▶ TASK STATEMENT
Your output should be exactly the lines from the one containing "Given: Open the Disk tab" through the final line of the records, both included, with every picture left out.

•••••

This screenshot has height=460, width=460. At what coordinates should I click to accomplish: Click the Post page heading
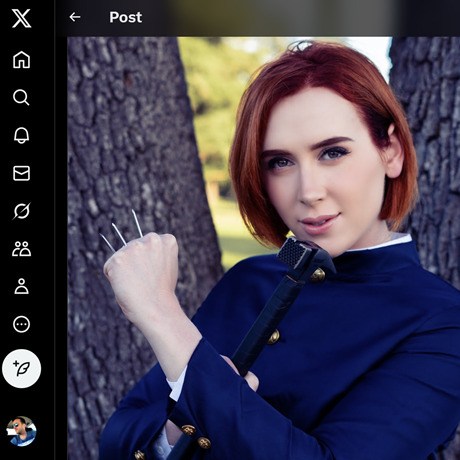click(126, 17)
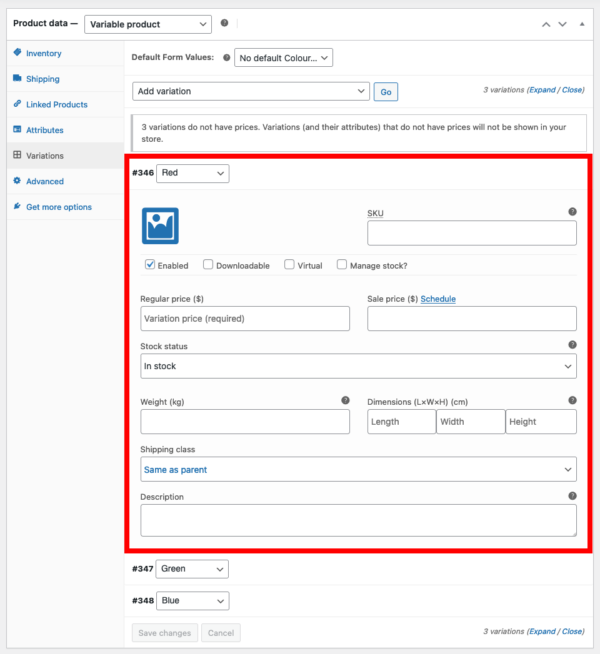This screenshot has height=654, width=600.
Task: Click the variation image placeholder icon
Action: coord(160,226)
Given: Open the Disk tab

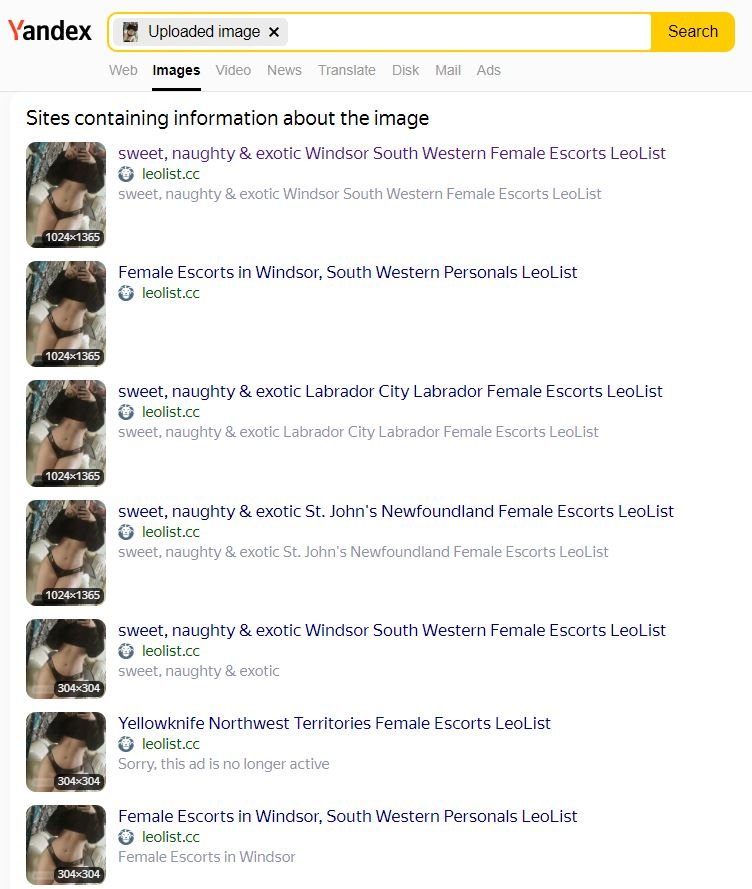Looking at the screenshot, I should pyautogui.click(x=405, y=70).
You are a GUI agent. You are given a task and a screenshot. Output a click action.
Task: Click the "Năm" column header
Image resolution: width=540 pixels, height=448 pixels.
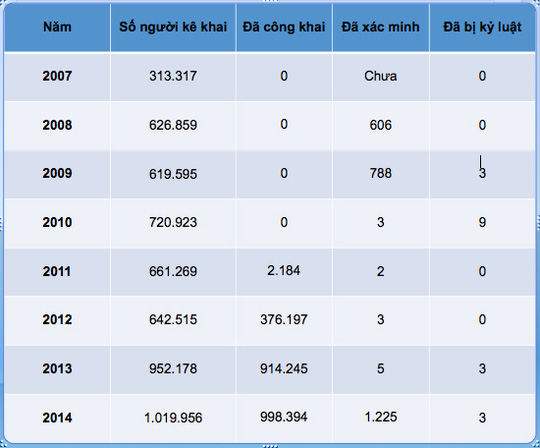coord(58,27)
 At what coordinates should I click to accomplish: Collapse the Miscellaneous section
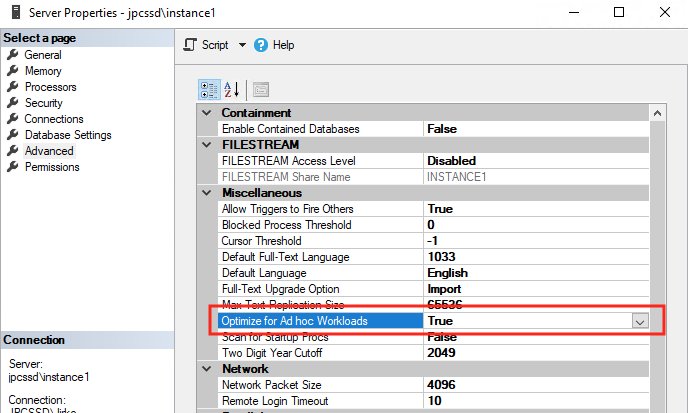tap(207, 193)
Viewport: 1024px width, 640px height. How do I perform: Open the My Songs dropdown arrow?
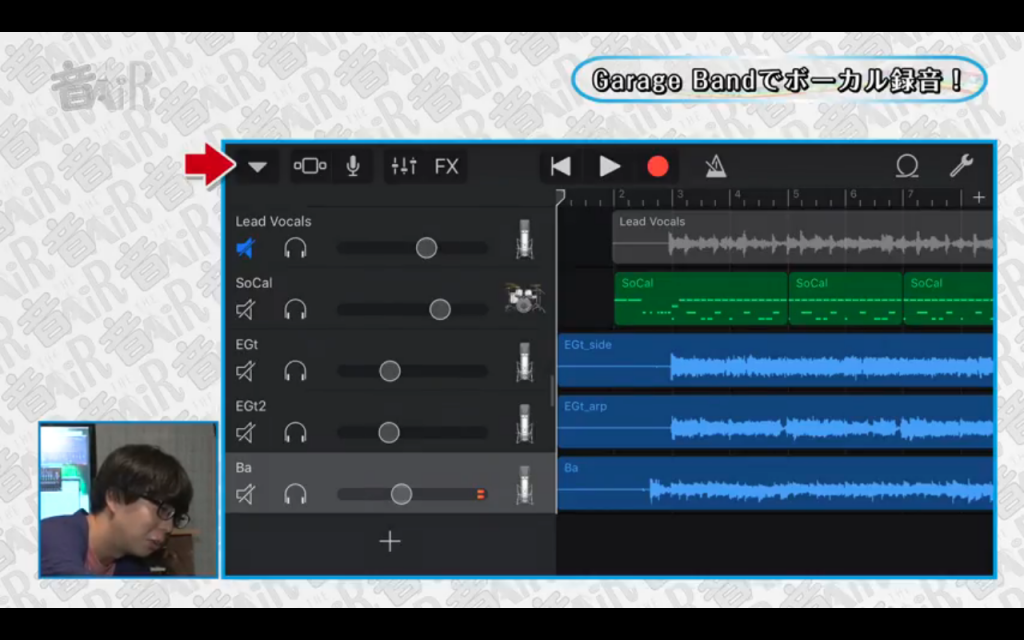pos(257,167)
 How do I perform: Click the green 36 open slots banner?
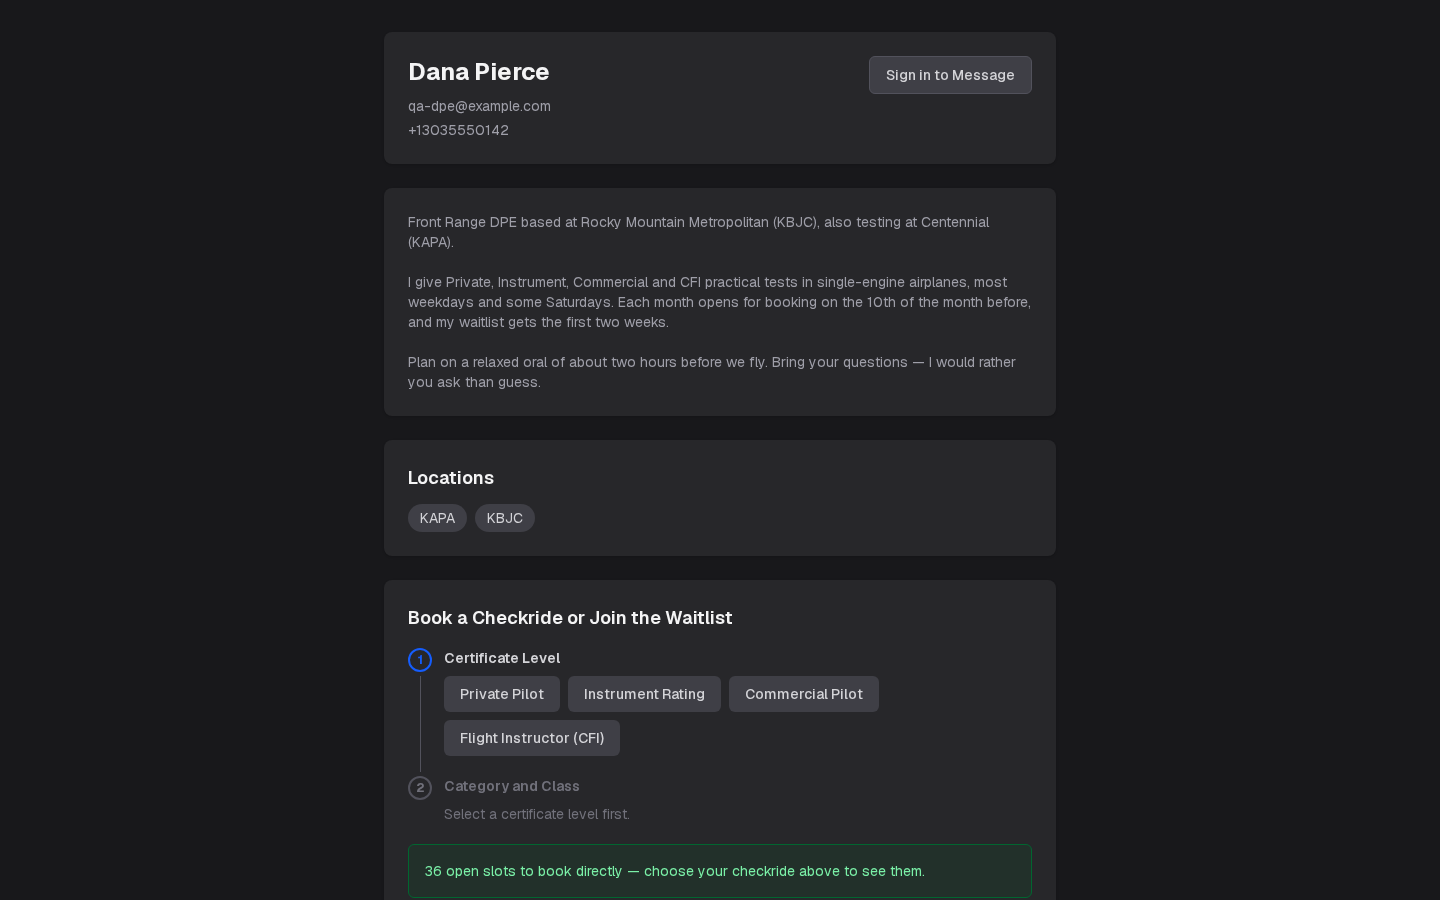(x=720, y=871)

•••••

▶ TASK RESULT
Given: Open the Disk tab

Looking at the screenshot, I should pyautogui.click(x=405, y=70).
You are a GUI agent. You are given a task and a screenshot. Output a click action.
Task: Click the "Năm" column header
Image resolution: width=540 pixels, height=448 pixels.
coord(58,27)
 At what coordinates should I click to accomplish: Collapse the Miscellaneous section
tap(207, 193)
Viewport: 1024px width, 640px height. How do I perform: Open the My Songs dropdown arrow?
pos(257,167)
 How do I perform: Click the green 36 open slots banner?
(x=720, y=871)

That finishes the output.